Methodology

Here's exactly how each prediction works.

No black boxes. Every calculator on this site shows you what it's doing and how confident it is. If a number isn't trustworthy, we say so. If we don't have enough data, we tell you that too.

Eye color

accuracy~70% (parents only) → ~85% (with grandparents)

A polygenic model focused on OCA2 and HERC2 — the genes responsible for roughly 74% of eye-color variation in people of European descent.

We model the inheritance of B (brown), b (blue), and g (green) alleles across two loci, with brown dominant over green dominant over blue. Adding grandparents lets the model see recessive alleles that are hidden in heterozygous parents — which is why two brown-eyed parents can have a blue-eyed child about 6% of the time. Outside European ancestry, accuracy drops; we're working on extending the model.

Adult height

accuracy±2 inches (95% interval)

Mid-parental height with sex adjustment, the same formula pediatricians use. We also factor in current growth-chart percentile if you provide it.

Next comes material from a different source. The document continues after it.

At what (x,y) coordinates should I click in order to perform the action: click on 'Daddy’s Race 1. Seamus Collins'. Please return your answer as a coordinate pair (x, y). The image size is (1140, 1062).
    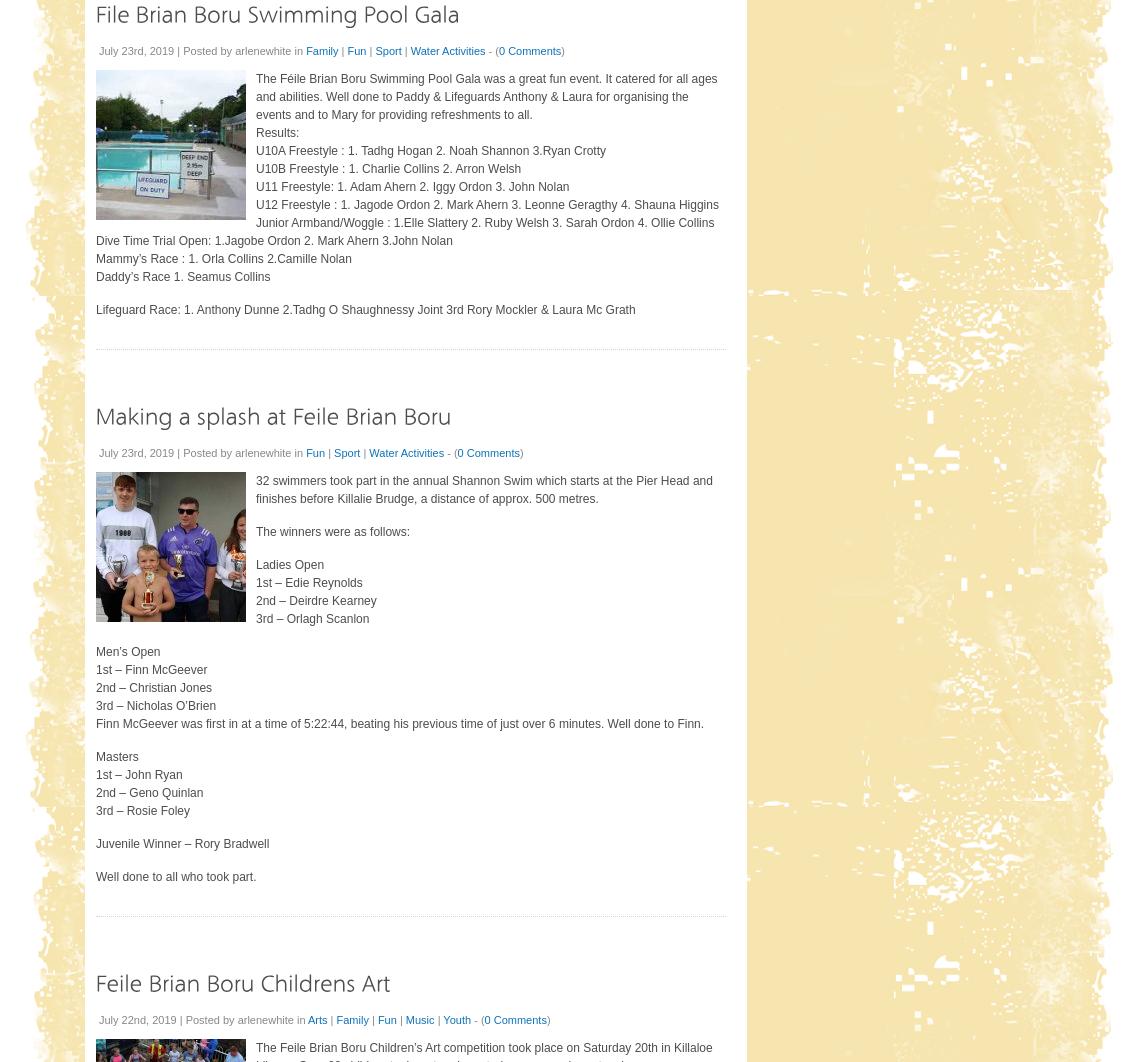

Boys: (mom + dad + 5)/2 inches. Girls: (mom + dad − 5)/2 inches. The ±2 inch range is real — about 80% of kids land within 4 inches of this prediction. Genetics explains roughly 80% of height; the rest is nutrition, sleep, illness, and chance.

Due date

accuracy±2 weeks (about 80% confidence)

Naegele's rule — last menstrual period plus 280 days, with cycle-length adjustment. The same number your OB uses.

Only about 4% of babies are actually born on their predicted due date. About 80% arrive within two weeks of it, which is what 'due date' really means — the middle of a window, not a deadline. First-time pregnancies tend to run longer; subsequent ones tend to be earlier.

Birth weight

accuracy±1 lb (about 70%)

A regression model using mom's pre-pregnancy BMI, weight gain, gestational age, baby's sex, and parity (first vs. subsequent pregnancy).

Birth weight prediction is more art than science. We capture the biggest factors but real outcomes vary by ±1 lb routinely. Things we can't see from a form — gestational diabetes, parental height, smoking, IUGR — add more spread. We're honest about that.

Hair color

accuracy~60% color, ~80% lightness direction

A two-axis model: a darkness score (from cumulative variants on TYR/OCA2/MC1R) and a separate red-hair axis (MC1R recessive).

Hair is polygenic — at least a dozen genes contribute. We can't see any of them from a form, so we infer the family's darkening tendency by comparing each parent's childhood color to their current color. The trajectory we show is the population average for your inputs; individual kids can shift differently.

Name popularity

accuracy100% historical, projection ±10 ranks

Currently a demo dataset of popular names. Full SSA integration (every U.S. name given to ≥5 babies per year, 1880 to present) is on the roadmap.

The historical curve is exact — it's just a database lookup. The five-year forecast is a simple trend extrapolation; names rarely change direction sharply, but they can. The 'is this name due for a comeback?' label uses 100-year-cycle pattern matching against names like Eleanor, Oliver, and Theodore that re-emerged after a long dip.

The principle

We'd rather under-promise and let the science speak. The internet is full of baby calculators that present coin flips as certainty. Ours don't — and they're more useful for it.